= WORK ORDER =
Each entry below should be returned exactly as is, with the pictures removed.

[DATA FOR ANALYSIS Boundary: Start]

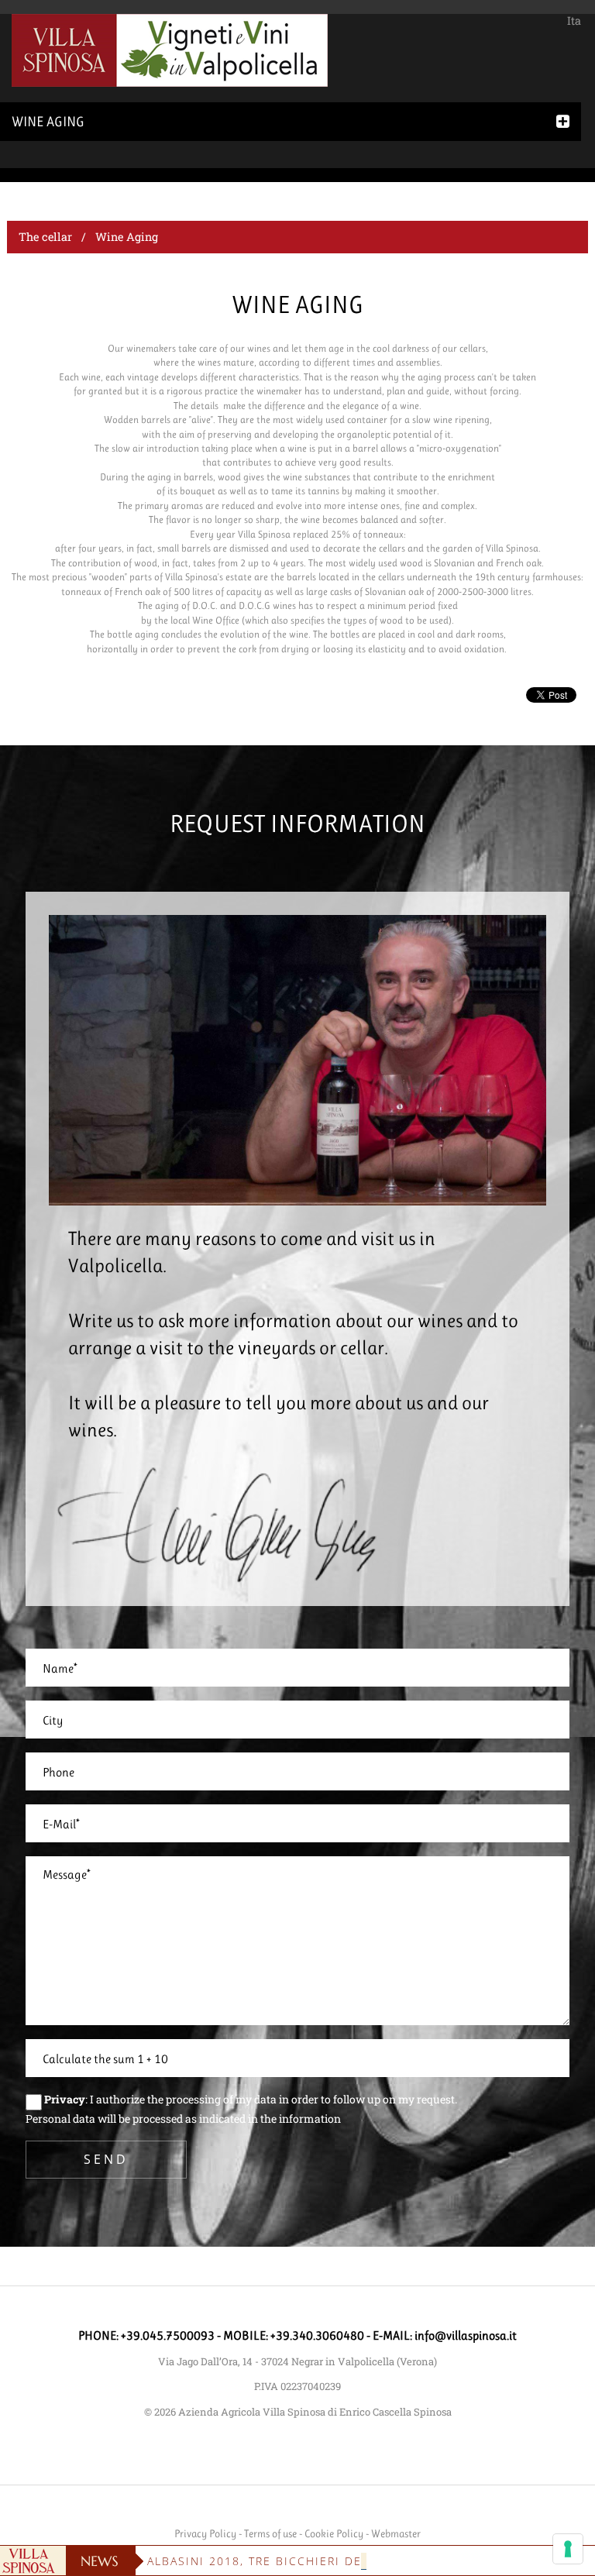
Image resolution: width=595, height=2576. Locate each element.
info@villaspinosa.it (465, 2335)
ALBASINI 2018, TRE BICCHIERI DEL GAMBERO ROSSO (315, 2561)
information (310, 2118)
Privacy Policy (205, 2533)
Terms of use (270, 2533)
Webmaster (396, 2533)
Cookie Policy (333, 2533)
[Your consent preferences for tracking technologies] (568, 2549)
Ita (574, 20)
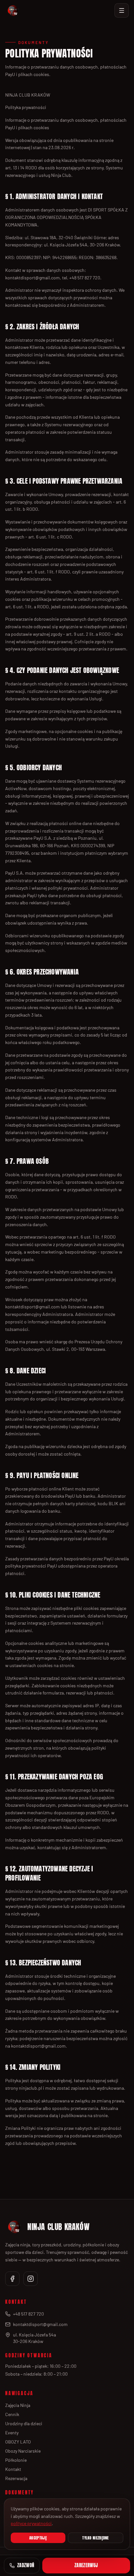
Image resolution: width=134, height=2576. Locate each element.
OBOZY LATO (18, 2441)
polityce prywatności (31, 2523)
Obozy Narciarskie (23, 2451)
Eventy (12, 2432)
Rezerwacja (16, 2478)
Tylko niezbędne (95, 2538)
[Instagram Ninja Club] (30, 2279)
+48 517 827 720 (28, 2314)
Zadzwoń (25, 2565)
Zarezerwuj (86, 2565)
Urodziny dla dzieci (23, 2423)
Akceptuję (38, 2538)
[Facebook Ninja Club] (12, 2279)
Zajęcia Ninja (17, 2405)
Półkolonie (16, 2460)
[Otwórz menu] (121, 10)
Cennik (12, 2414)
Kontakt (13, 2469)
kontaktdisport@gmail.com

[DATA FOR ANALYSIS Boundary: End]

= REPLY TO THE TASK =
Image resolution: width=595, height=2576. Locate each element.
info@villaspinosa.it (465, 2335)
ALBASINI 2018, TRE BICCHIERI DEL GAMBERO ROSSO (315, 2561)
information (310, 2118)
Privacy Policy (205, 2533)
Terms of use (270, 2533)
Webmaster (396, 2533)
Cookie Policy (333, 2533)
[Your consent preferences for tracking technologies] (568, 2549)
Ita (574, 20)
Image resolution: width=134, height=2576. Locate each element.
OBOZY LATO (18, 2441)
polityce prywatności (31, 2523)
Obozy Narciarskie (23, 2451)
Eventy (12, 2432)
Rezerwacja (16, 2478)
Tylko niezbędne (95, 2538)
[Instagram Ninja Club] (30, 2279)
+48 517 827 720 (28, 2314)
Zadzwoń (25, 2565)
Zarezerwuj (86, 2565)
Urodziny dla dzieci (23, 2423)
Akceptuję (38, 2538)
[Facebook Ninja Club] (12, 2279)
Zajęcia Ninja (17, 2405)
Półkolonie (16, 2460)
[Otwórz menu] (121, 10)
Cennik (12, 2414)
Kontakt (13, 2469)
kontaktdisport@gmail.com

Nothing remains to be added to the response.